Only one stretch of the records below should be repeated. It starts with the line containing "Pick 加嘉立创客编（免费） marking option" and goes on through the line containing "The height and", exactly as written.

### AVAILABLE DATA
•••

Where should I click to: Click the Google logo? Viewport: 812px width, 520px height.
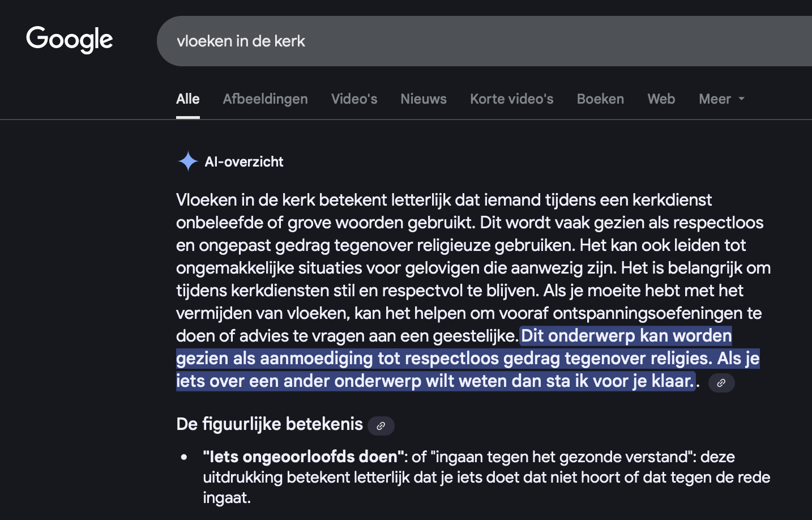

•••

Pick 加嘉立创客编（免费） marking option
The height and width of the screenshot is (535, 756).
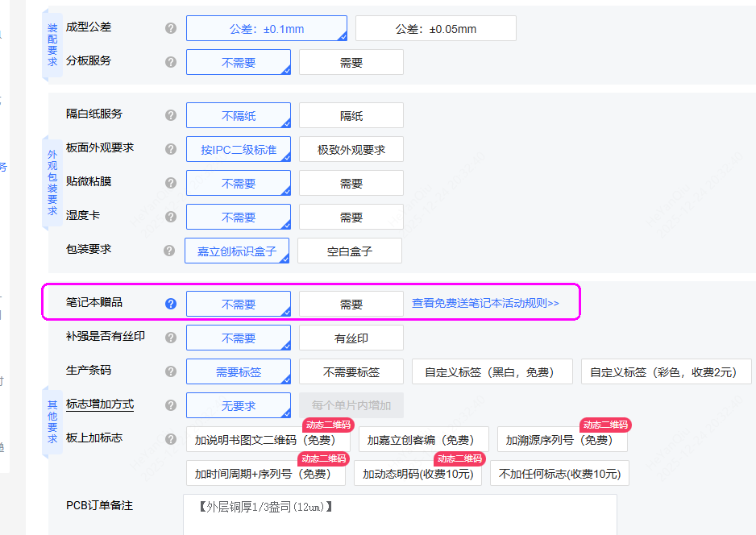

•••

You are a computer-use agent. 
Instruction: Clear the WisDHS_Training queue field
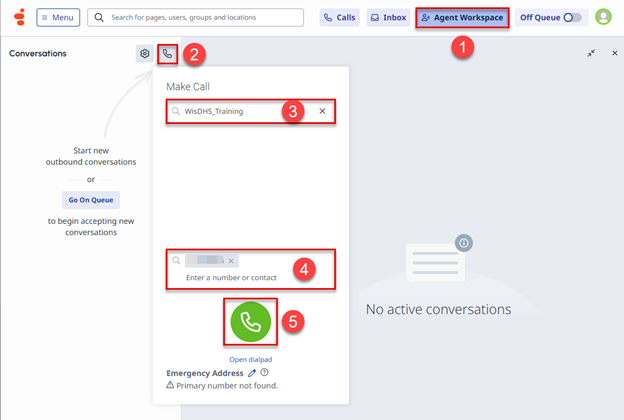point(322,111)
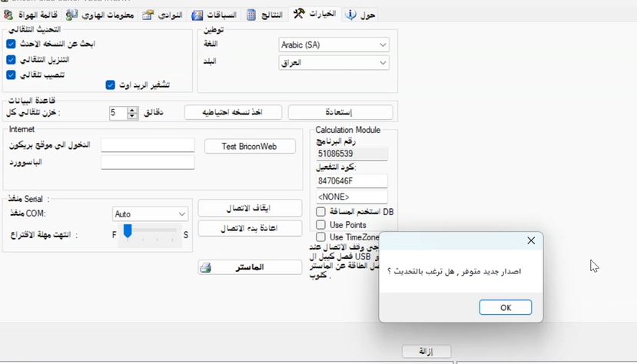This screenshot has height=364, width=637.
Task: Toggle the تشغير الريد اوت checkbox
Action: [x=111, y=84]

•••

### WRITTEN RESPONSE
Pick 加嘉立创客编（免费） marking option
The height and width of the screenshot is (535, 756).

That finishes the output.